## Task instructions:
Render the rows below as a numbered list, omitting any blank lines.

## Records supplied:
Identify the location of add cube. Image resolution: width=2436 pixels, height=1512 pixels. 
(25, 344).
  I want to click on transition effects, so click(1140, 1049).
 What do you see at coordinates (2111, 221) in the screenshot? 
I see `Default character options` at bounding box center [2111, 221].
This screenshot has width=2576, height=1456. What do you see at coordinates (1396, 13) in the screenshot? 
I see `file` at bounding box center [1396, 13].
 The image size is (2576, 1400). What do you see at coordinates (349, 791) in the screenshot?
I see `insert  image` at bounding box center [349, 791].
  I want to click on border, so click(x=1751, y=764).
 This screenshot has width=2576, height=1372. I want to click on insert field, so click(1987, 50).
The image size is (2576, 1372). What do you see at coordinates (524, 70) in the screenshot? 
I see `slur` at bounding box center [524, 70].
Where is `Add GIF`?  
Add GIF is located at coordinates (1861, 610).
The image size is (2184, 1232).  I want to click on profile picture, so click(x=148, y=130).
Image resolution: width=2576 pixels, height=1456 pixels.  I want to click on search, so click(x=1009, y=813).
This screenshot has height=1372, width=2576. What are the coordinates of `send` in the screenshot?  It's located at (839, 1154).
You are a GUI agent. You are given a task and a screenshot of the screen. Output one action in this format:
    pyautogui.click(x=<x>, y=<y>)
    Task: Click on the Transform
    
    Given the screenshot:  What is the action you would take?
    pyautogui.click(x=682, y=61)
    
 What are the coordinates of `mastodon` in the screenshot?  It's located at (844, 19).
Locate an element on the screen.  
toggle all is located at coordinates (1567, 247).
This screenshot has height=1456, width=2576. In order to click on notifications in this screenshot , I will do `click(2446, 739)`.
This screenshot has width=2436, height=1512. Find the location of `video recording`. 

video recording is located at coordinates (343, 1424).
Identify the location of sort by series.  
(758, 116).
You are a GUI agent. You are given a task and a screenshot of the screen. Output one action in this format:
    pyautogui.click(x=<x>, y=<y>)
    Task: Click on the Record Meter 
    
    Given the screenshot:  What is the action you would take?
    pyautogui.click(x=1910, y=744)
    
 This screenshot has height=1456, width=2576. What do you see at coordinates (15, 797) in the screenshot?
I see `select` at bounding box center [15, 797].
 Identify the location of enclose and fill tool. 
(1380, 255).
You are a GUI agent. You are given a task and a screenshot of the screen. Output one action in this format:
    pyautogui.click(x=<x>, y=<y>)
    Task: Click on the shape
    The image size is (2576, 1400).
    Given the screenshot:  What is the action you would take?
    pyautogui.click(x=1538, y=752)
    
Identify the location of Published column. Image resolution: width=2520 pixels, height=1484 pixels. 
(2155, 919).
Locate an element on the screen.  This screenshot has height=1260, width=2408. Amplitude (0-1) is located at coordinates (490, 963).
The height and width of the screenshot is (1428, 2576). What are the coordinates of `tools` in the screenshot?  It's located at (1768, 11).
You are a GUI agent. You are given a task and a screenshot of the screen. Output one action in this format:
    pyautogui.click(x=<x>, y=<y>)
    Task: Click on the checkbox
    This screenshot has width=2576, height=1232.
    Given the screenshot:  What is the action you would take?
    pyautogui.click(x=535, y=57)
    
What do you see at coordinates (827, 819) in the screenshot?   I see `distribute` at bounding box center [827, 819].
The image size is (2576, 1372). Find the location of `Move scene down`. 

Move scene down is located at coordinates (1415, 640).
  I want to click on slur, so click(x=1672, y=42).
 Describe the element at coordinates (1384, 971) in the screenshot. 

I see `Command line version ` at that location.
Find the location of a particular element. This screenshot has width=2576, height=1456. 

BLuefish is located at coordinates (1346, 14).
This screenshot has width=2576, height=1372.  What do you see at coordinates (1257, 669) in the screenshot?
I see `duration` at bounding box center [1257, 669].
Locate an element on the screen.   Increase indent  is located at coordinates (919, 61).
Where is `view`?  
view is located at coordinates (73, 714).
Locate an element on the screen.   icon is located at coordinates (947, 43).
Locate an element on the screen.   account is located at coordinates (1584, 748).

## In response:
1. Identify the location of add cube. Image resolution: width=2436 pixels, height=1512 pixels. 
2. (25, 344).
3.   I want to click on transition effects, so click(1140, 1049).
4.  What do you see at coordinates (2111, 221) in the screenshot? 
5. I see `Default character options` at bounding box center [2111, 221].
6. This screenshot has width=2576, height=1456. What do you see at coordinates (1396, 13) in the screenshot? 
7. I see `file` at bounding box center [1396, 13].
8.  The image size is (2576, 1400). What do you see at coordinates (349, 791) in the screenshot?
9. I see `insert  image` at bounding box center [349, 791].
10.   I want to click on border, so click(x=1751, y=764).
11.  This screenshot has width=2576, height=1372. I want to click on insert field, so click(1987, 50).
12. The image size is (2576, 1372). What do you see at coordinates (524, 70) in the screenshot? 
13. I see `slur` at bounding box center [524, 70].
14. Where is `Add GIF`?  
15. Add GIF is located at coordinates (1861, 610).
16. The image size is (2184, 1232).  I want to click on profile picture, so click(x=148, y=130).
17. Image resolution: width=2576 pixels, height=1456 pixels.  I want to click on search, so click(x=1009, y=813).
18. This screenshot has height=1372, width=2576. What are the coordinates of `send` in the screenshot?  It's located at (839, 1154).
19. You are a GUI agent. You are given a task and a screenshot of the screen. Output one action in this format:
20.     pyautogui.click(x=<x>, y=<y>)
21.     Task: Click on the Transform
22.     Given the screenshot:  What is the action you would take?
23.     pyautogui.click(x=682, y=61)
24.  What are the coordinates of `mastodon` in the screenshot?  It's located at (844, 19).
25. Locate an element on the screen.  
26. toggle all is located at coordinates (1567, 247).
27. This screenshot has height=1456, width=2576. In order to click on notifications in this screenshot , I will do `click(2446, 739)`.
28. This screenshot has width=2436, height=1512. Find the location of `video recording`. 
29. video recording is located at coordinates (343, 1424).
30. Identify the location of sort by series.  
31. (758, 116).
32. You are a GUI agent. You are given a task and a screenshot of the screen. Output one action in this format:
33.     pyautogui.click(x=<x>, y=<y>)
34.     Task: Click on the Record Meter 
35.     Given the screenshot:  What is the action you would take?
36.     pyautogui.click(x=1910, y=744)
37.  This screenshot has height=1456, width=2576. What do you see at coordinates (15, 797) in the screenshot?
38. I see `select` at bounding box center [15, 797].
39.  Identify the location of enclose and fill tool. 
40. (1380, 255).
41. You are a GUI agent. You are given a task and a screenshot of the screen. Output one action in this format:
42.     pyautogui.click(x=<x>, y=<y>)
43.     Task: Click on the shape
44.     The image size is (2576, 1400).
45.     Given the screenshot:  What is the action you would take?
46.     pyautogui.click(x=1538, y=752)
47. Identify the location of Published column. Image resolution: width=2520 pixels, height=1484 pixels. 
48. (2155, 919).
49. Locate an element on the screen.  This screenshot has height=1260, width=2408. Amplitude (0-1) is located at coordinates (490, 963).
50. The height and width of the screenshot is (1428, 2576). What are the coordinates of `tools` in the screenshot?  It's located at (1768, 11).
51. You are a GUI agent. You are given a task and a screenshot of the screen. Output one action in this format:
52.     pyautogui.click(x=<x>, y=<y>)
53.     Task: Click on the checkbox
54.     This screenshot has width=2576, height=1232.
55.     Given the screenshot:  What is the action you would take?
56.     pyautogui.click(x=535, y=57)
57. What do you see at coordinates (827, 819) in the screenshot?   I see `distribute` at bounding box center [827, 819].
58. The image size is (2576, 1372). Find the location of `Move scene down`. 
59. Move scene down is located at coordinates (1415, 640).
60.   I want to click on slur, so click(x=1672, y=42).
61.  Describe the element at coordinates (1384, 971) in the screenshot. 
62. I see `Command line version ` at that location.
63. Find the location of a particular element. This screenshot has width=2576, height=1456. 
64. BLuefish is located at coordinates (1346, 14).
65. This screenshot has width=2576, height=1372.  What do you see at coordinates (1257, 669) in the screenshot?
66. I see `duration` at bounding box center [1257, 669].
67. Locate an element on the screen.   Increase indent  is located at coordinates (919, 61).
68. Where is `view`?  
69. view is located at coordinates (73, 714).
70. Locate an element on the screen.   icon is located at coordinates (947, 43).
71. Locate an element on the screen.   account is located at coordinates (1584, 748).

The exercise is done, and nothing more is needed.